Heaven’s Gate is definitely serious violence. But then you have a film like A Fistful of Dollars, which is an absolute, unmitigated joy. Considering that it’s an unauthorised Italian remake of Akira Kurosawa’s Yojimbo (a lot of westerns are remakes of samurai films), it’s kind of weird that it’s the film that made Clint Eastwood a star. It’s about a man (Eastwood) who comes to town, and then literally everyone dies. In many ways, it’s the film I imagined westerns to be before I watched any – not politically, but aesthetically: that Ennio Morricone score, the rattlesnake and whipping sound effects, and an ending straight out of Back to the Future Part III. A couple of months after I saw it for the first time, an autistic woman was kicked out of a screening at the BFI in London for laughing, and a lot of heartless Daily Mail commenters made fun of the idea of Fistful of Dollars being a laugh riot. But the joke’s on them, because it’s hilarious. Clint Eastwood gives a whole speech to the antagonists about how his mule is very upset. He says “hello” in a perfectly neutral fashion when he bursts into a room to shoot everybody. The sheer number of bodies that pile up in the third act is pitch-perfect absurdity.
This should all be leading to some grand declaration about what westerns were or are or can be.
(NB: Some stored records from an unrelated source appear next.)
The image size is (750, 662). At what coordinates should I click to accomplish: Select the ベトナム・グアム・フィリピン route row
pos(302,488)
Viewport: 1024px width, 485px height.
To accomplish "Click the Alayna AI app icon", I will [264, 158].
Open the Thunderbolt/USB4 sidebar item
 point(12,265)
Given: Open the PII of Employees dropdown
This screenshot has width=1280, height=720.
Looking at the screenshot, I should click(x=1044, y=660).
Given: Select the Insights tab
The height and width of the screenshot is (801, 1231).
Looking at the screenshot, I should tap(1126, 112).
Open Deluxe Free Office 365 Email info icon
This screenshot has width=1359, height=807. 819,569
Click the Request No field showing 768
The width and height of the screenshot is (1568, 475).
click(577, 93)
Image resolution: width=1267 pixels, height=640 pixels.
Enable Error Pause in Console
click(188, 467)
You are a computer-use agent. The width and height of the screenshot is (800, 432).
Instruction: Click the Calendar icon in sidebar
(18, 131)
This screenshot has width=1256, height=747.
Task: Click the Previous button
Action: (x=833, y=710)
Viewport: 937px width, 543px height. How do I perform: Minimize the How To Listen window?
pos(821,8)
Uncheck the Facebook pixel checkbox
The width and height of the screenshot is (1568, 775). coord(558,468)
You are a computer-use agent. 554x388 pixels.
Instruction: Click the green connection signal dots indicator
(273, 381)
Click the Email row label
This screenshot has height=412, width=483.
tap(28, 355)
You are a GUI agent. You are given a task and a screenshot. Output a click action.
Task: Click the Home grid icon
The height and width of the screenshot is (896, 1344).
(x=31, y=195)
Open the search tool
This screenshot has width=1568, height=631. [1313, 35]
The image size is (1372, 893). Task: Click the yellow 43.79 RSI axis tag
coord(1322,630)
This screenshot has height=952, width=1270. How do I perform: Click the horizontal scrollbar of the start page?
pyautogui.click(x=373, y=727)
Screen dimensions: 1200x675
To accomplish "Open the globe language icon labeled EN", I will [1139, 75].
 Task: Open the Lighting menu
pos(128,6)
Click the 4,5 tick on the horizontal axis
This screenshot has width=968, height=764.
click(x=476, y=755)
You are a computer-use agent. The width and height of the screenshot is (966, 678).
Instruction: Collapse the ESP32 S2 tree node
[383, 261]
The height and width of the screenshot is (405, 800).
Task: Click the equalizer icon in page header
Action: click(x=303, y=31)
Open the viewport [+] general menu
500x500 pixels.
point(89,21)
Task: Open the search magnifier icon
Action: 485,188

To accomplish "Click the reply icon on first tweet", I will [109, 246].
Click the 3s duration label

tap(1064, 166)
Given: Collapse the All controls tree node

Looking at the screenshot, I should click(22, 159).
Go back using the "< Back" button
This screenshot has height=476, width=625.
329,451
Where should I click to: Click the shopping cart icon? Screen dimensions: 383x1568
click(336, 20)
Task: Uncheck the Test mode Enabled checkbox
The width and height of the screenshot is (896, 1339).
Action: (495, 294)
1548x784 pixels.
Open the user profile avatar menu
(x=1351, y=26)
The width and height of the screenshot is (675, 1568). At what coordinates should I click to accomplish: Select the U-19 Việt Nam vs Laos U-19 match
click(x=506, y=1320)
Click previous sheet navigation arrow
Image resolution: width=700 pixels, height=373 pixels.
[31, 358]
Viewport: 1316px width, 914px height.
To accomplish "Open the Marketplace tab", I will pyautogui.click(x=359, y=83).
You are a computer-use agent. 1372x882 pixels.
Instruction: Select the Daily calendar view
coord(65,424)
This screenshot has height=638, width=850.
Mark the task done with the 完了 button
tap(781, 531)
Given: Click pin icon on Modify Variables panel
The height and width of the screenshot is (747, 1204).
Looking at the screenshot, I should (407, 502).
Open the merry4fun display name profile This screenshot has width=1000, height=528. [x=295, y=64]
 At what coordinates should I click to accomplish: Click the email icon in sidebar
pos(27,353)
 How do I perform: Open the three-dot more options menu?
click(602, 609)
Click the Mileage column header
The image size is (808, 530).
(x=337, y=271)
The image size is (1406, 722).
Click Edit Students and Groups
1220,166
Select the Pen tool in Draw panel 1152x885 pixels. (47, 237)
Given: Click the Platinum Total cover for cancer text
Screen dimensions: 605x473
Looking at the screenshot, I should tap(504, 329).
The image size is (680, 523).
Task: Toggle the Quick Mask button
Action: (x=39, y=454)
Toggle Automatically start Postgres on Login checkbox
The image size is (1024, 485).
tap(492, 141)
But I’ve got no clue. I’m just scratching the surface. So here are my dispatches from the surface: watching westerns has so far been wonderful. Firstly that’s because it’s always wonderful to see great films for the first time, and there’s a particular kind of wonderful in seeing something great that’s nothing like anything you’ve seen before, like you’re on a voyage of discovery – like when I saw Casablanca for the first time at thirteen and realised that old black-and-white films could blow your hair back like that.
But it’s also made me understand film more. Westerns, even more so than other genre movies, feel like a discrete thing, something set apart from film in general. But watching westerns makes me see them in everything: how Taxi Driver draws on The Searchers; how Assault on Precinct 13 is exactly like a western other than being set in a city in the 1970s, or Inglourious Basterds is exactly like a western other than being set in Nazi Germany; how Star Wars is a product of the western as much as or more than of sci-fi serials and World War II movies. How Stagecoach’s low ceilings inspired Citizen Kane. Westerns as a genre are a fundamental component of the landscape of cinema, spanning from low-budget B-movies to blockbuster epics to experimental film, with roots not just in Hollywood but Italy and Japan. All art is in conversation with what came before it, and when decades upon decades of popular cinema was dominated by the western, you can’t put westerns aside without making yourself deaf to so much of that conversation.